Historians say it’s the only object from a 16th-century portrait remaining today.

Richard Whiddington, June 12, 2023

The investigative powers of science and art have combined to identify a bejeweled Book of Hours in Trinity College Cambridge’s collection as belonging to English statesman Thomas Cromwell, who served as King Henry VIII’s chief minister from 1534–40.

Curators at Hever Castle were conducting research ahead of an exhibition comparing Catherine of Aragon and Anne Boleyn when they realized Cromwell owned a version of the same Christian prayer book as Henry VIII’s two wives. The link? A portrait of the political giant by Hans Holbein the Younger.

In the portrait, which dates from 1532–33 and is part of the Frick Collection in New York, an austere-faced Cromwell gazes pensively away from the viewer.
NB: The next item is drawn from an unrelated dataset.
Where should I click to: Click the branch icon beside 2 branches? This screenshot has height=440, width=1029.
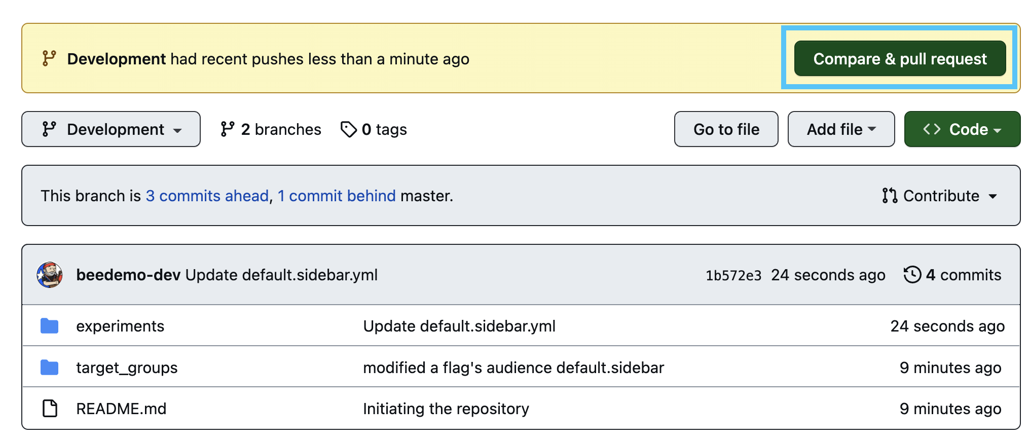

The painting celebrates Cromwell’s appointment as Master of the Jewel House (hence the prominence of the book’s jewel) and the tools of his statecraft rest on the table before him: a legal document, a quill, scissors, and his Book of Hours, printed in 1527.

The Hever Castle curators took their hunch to Trinity College and experts now believe its identification makes it the sole remaining object from any 16th-century portrait surviving today.Cromwell book painting

A portion of the Hans Holbein painting with Cromwell’s prayer book. Photo courtesy Trinity College Cambridge.

Known as the Hardouyn Hours on account of its Parisian printer, the book was donated to Trinity College Cambridge in 1660 by Anne Sadleir who married the grandson of Cromwell’s secretary, Ralph Sadleir, whom historians believe likely inherited the book among other valuable personal objects.

There are two main reasons Cromwell’s prayer book has remained a mystery, Hever Castle curator Dr Owen Emmerson said. For starters, the book is printed and scholarship has overwhelmingly focused on handwritten texts. Anne Boleyn’s version, for example, hasn’t until now received a thorough study by historians. “The second reason,” Emmerson told Artnet News, “is that it has remained uncleaned for many decades with dirt and tarnish masking the finer details of the silver-gilt binding.”

With the lineage firmly established, Trinity’s librarian Nicolas Bell sought to further investigate its materiality by collaborating with other researchers. The gemstones affixed to the front and the clasps were previously believed to be jaspers or jacinths, but a study by Cambridge’s material science department using Raman spectroscopy showed them to be garnets.

To investigate the book’s silver gilt edging, Trinity turned to Michele Bimbenet-Privat, a former silver specialist at the Louvre who identified the hallmarks as those of Pierre Mangot, King Francis I of France’s goldsmith and, incidentally, frequently worked with Holbein. The addition of an “a” engraving dates the binding between December 1529 and 1530, a year or two following the book’s printing.

“It has been enormously exciting to position this luxurious creation in the very centre of the court of Henry VIII,” Dr. Bell said in a statement.

Trinity has lent Cromwell’s prayer book to Hever Castle until November 2023 for its exhibition “Catherine and Anne: Queens, Rivals, Mothers,” the first time it has done so since receiving the donation more than 350 years ago.